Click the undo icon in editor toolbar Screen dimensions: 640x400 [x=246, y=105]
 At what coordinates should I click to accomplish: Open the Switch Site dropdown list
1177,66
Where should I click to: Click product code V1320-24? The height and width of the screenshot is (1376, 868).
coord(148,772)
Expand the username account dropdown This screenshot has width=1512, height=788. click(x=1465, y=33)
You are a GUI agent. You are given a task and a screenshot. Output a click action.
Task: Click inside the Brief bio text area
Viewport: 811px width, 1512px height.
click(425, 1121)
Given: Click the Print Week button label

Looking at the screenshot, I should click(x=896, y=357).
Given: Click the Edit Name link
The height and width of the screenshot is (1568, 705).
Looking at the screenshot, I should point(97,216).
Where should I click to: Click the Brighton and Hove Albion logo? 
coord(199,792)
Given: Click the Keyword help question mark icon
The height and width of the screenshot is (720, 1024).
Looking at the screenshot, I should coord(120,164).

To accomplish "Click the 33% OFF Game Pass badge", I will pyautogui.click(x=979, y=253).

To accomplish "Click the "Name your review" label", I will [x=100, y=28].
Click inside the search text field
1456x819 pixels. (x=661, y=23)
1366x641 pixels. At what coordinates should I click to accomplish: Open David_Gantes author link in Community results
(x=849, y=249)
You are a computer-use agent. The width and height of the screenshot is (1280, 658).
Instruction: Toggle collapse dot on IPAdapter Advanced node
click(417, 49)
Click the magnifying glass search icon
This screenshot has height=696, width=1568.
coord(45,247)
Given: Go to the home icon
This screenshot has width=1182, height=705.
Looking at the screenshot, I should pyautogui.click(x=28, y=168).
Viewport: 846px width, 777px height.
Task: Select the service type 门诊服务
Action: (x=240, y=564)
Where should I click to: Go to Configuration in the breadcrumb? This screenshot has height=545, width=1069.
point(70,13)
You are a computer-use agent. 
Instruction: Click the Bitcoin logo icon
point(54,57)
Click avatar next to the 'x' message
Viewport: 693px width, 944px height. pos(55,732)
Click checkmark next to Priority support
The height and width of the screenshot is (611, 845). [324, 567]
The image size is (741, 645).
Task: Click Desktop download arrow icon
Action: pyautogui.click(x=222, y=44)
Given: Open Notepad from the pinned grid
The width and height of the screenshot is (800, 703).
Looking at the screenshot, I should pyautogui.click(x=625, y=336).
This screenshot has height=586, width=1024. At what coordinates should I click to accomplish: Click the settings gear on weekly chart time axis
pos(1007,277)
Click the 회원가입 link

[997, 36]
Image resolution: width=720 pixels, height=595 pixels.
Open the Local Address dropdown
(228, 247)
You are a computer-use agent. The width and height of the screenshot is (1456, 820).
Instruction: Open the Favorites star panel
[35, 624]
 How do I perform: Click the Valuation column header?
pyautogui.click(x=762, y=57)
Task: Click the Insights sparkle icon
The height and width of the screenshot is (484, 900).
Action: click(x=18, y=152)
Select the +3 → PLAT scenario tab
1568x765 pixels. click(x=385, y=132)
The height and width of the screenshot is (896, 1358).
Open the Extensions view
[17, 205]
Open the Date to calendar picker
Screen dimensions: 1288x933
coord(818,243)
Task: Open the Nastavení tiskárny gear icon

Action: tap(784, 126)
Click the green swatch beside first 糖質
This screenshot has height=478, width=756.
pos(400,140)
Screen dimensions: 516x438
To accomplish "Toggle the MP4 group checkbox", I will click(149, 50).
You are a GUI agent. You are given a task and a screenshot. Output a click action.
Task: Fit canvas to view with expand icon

▸ **What is being asked**: Can you give every line above again, exactly as written?

▸ **Response for this exercise**:
Click the undo icon in editor toolbar Screen dimensions: 640x400 [x=246, y=105]
 At what coordinates should I click to accomplish: Open the Switch Site dropdown list
1177,66
Where should I click to: Click product code V1320-24? The height and width of the screenshot is (1376, 868).
coord(148,772)
Expand the username account dropdown This screenshot has width=1512, height=788. click(x=1465, y=33)
You are a GUI agent. You are given a task and a screenshot. Output a click action.
Task: Click inside the Brief bio text area
Viewport: 811px width, 1512px height.
click(425, 1121)
Given: Click the Print Week button label

Looking at the screenshot, I should click(x=896, y=357).
Given: Click the Edit Name link
The height and width of the screenshot is (1568, 705).
Looking at the screenshot, I should point(97,216).
Where should I click to: Click the Brighton and Hove Albion logo? 
coord(199,792)
Given: Click the Keyword help question mark icon
The height and width of the screenshot is (720, 1024).
Looking at the screenshot, I should coord(120,164).

To accomplish "Click the 33% OFF Game Pass badge", I will pyautogui.click(x=979, y=253).

To accomplish "Click the "Name your review" label", I will [x=100, y=28].
Click inside the search text field
1456x819 pixels. (x=661, y=23)
1366x641 pixels. At what coordinates should I click to accomplish: Open David_Gantes author link in Community results
(x=849, y=249)
You are a computer-use agent. The width and height of the screenshot is (1280, 658).
Instruction: Toggle collapse dot on IPAdapter Advanced node
click(417, 49)
Click the magnifying glass search icon
This screenshot has height=696, width=1568.
coord(45,247)
Given: Go to the home icon
This screenshot has width=1182, height=705.
Looking at the screenshot, I should pyautogui.click(x=28, y=168).
Viewport: 846px width, 777px height.
Task: Select the service type 门诊服务
Action: (x=240, y=564)
Where should I click to: Go to Configuration in the breadcrumb? This screenshot has height=545, width=1069.
point(70,13)
You are a computer-use agent. 
Instruction: Click the Bitcoin logo icon
point(54,57)
Click avatar next to the 'x' message
Viewport: 693px width, 944px height. pos(55,732)
Click checkmark next to Priority support
The height and width of the screenshot is (611, 845). [324, 567]
The image size is (741, 645).
Task: Click Desktop download arrow icon
Action: pyautogui.click(x=222, y=44)
Given: Open Notepad from the pinned grid
The width and height of the screenshot is (800, 703).
Looking at the screenshot, I should pyautogui.click(x=625, y=336).
This screenshot has height=586, width=1024. At what coordinates should I click to accomplish: Click the settings gear on weekly chart time axis
pos(1007,277)
Click the 회원가입 link

[997, 36]
Image resolution: width=720 pixels, height=595 pixels.
Open the Local Address dropdown
(228, 247)
You are a computer-use agent. The width and height of the screenshot is (1456, 820).
Instruction: Open the Favorites star panel
[35, 624]
 How do I perform: Click the Valuation column header?
pyautogui.click(x=762, y=57)
Task: Click the Insights sparkle icon
The height and width of the screenshot is (484, 900).
Action: click(x=18, y=152)
Select the +3 → PLAT scenario tab
1568x765 pixels. click(x=385, y=132)
The height and width of the screenshot is (896, 1358).
Open the Extensions view
[17, 205]
Open the Date to calendar picker
Screen dimensions: 1288x933
coord(818,243)
Task: Open the Nastavení tiskárny gear icon

Action: tap(784, 126)
Click the green swatch beside first 糖質
This screenshot has height=478, width=756.
pos(400,140)
Screen dimensions: 516x438
To accomplish "Toggle the MP4 group checkbox", I will click(149, 50).
You are a GUI agent. You are given a task and a screenshot. Output a click action.
Task: Fit canvas to view with expand icon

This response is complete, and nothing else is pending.